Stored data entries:
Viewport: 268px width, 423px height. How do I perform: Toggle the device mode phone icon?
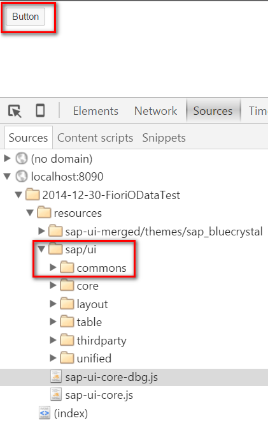40,110
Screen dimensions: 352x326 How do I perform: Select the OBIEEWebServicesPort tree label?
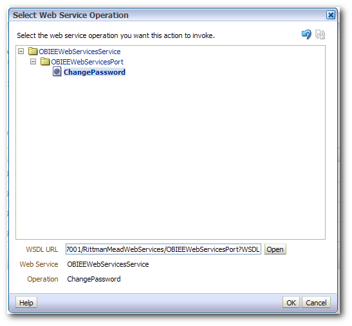[88, 62]
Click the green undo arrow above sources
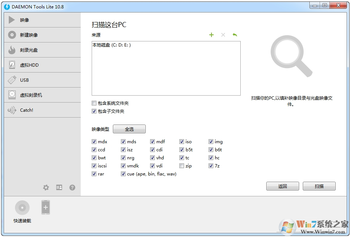The width and height of the screenshot is (351, 237). tap(235, 35)
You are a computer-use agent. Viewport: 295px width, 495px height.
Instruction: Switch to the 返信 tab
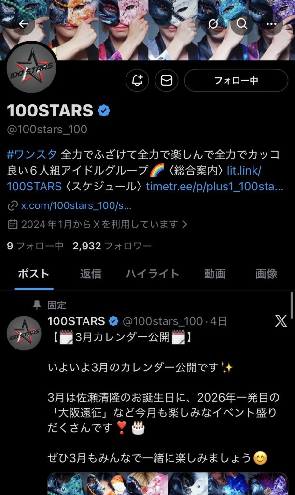pyautogui.click(x=91, y=274)
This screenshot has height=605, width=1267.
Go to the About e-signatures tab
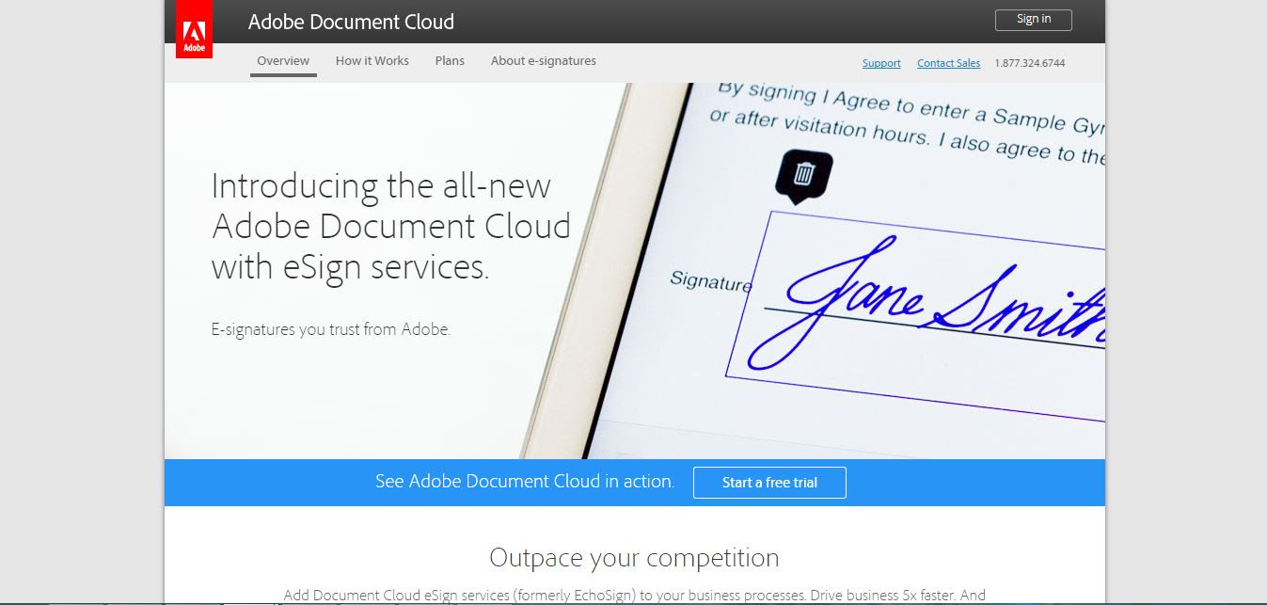544,60
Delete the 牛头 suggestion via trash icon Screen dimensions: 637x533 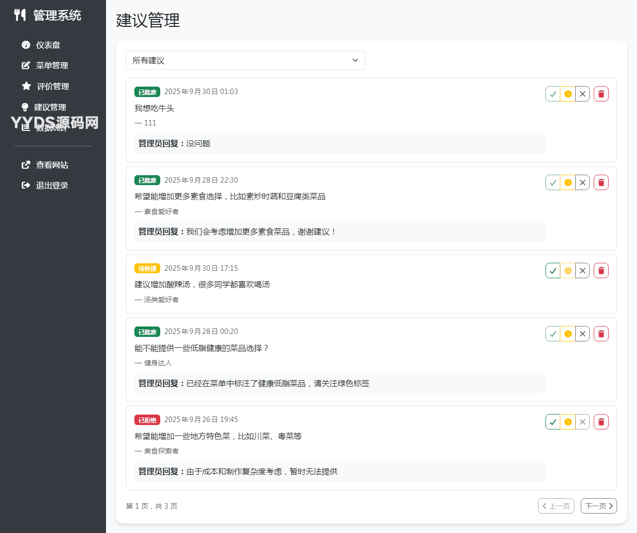pos(601,94)
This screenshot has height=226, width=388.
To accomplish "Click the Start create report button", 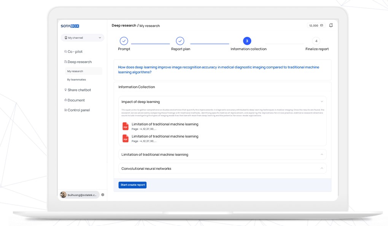I will 132,185.
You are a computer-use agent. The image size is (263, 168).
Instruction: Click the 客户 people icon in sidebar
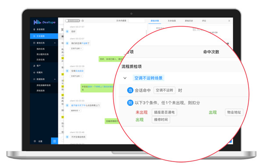pyautogui.click(x=34, y=66)
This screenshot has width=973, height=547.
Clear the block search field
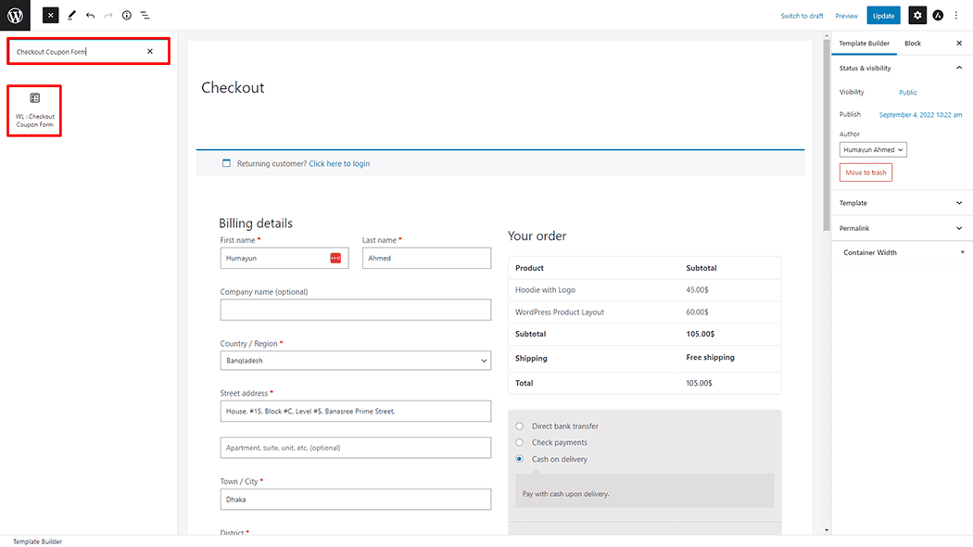tap(150, 52)
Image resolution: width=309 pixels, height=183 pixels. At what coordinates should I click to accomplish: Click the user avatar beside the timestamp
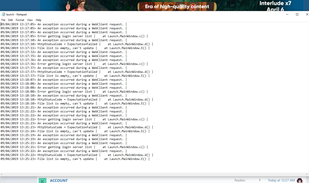pos(299,181)
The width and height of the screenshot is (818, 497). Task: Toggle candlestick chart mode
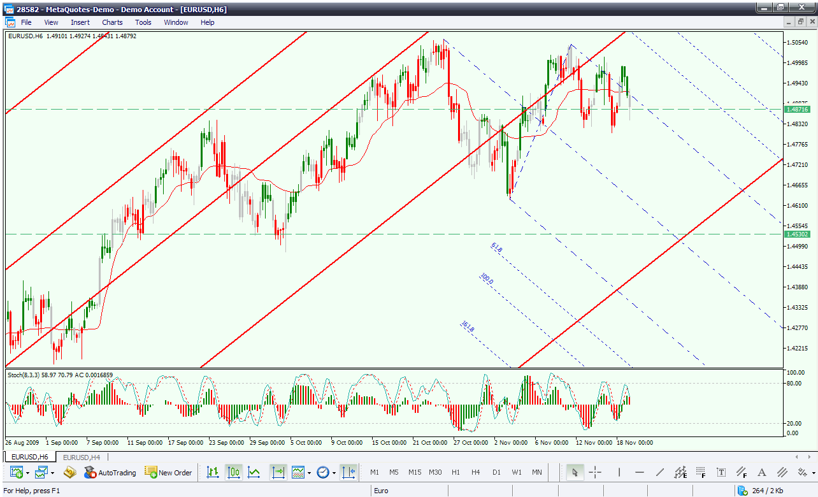tap(233, 472)
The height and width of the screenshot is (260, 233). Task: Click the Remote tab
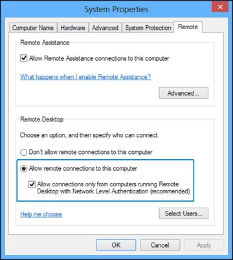(188, 27)
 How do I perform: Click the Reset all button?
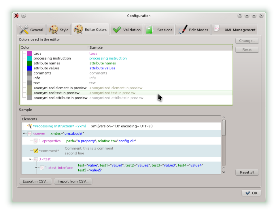247,172
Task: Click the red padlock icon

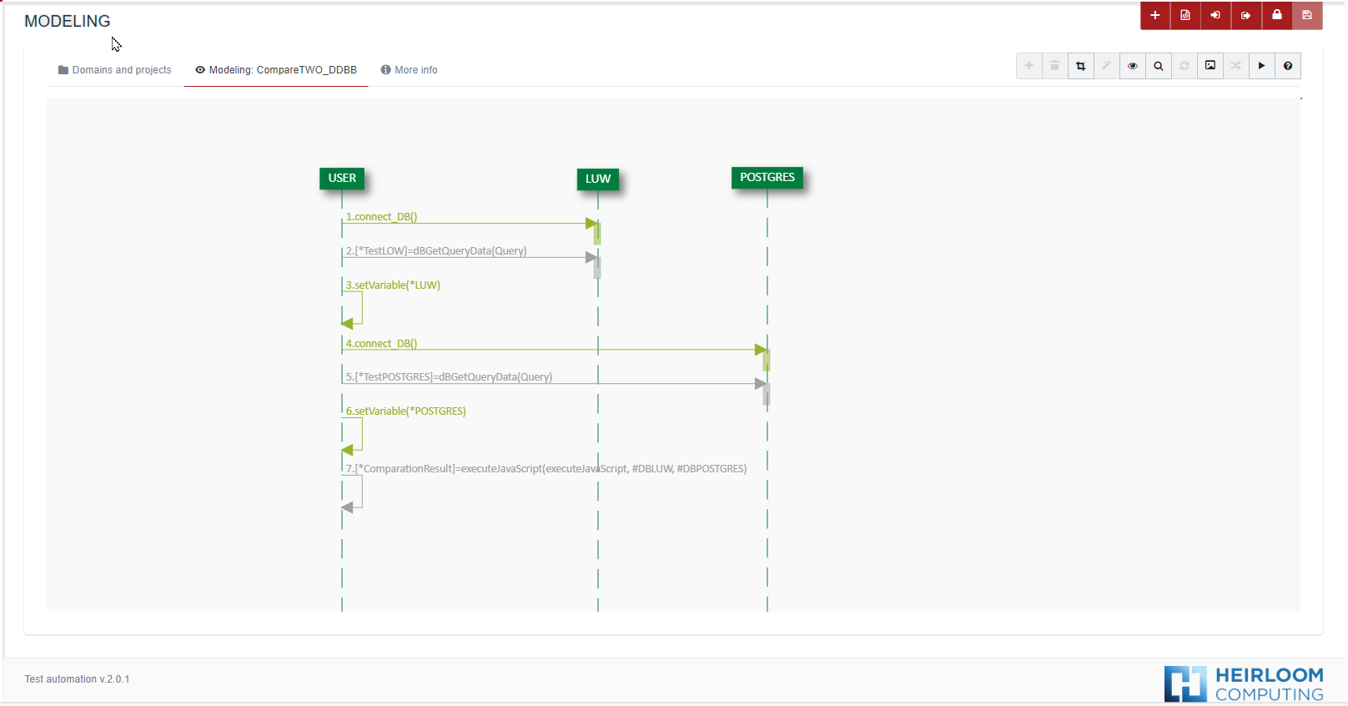Action: pos(1276,15)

Assigned task → Check each line of the data above for the word "This" and say how many lines contain it, giving nothing besides the number.

Your solution → 3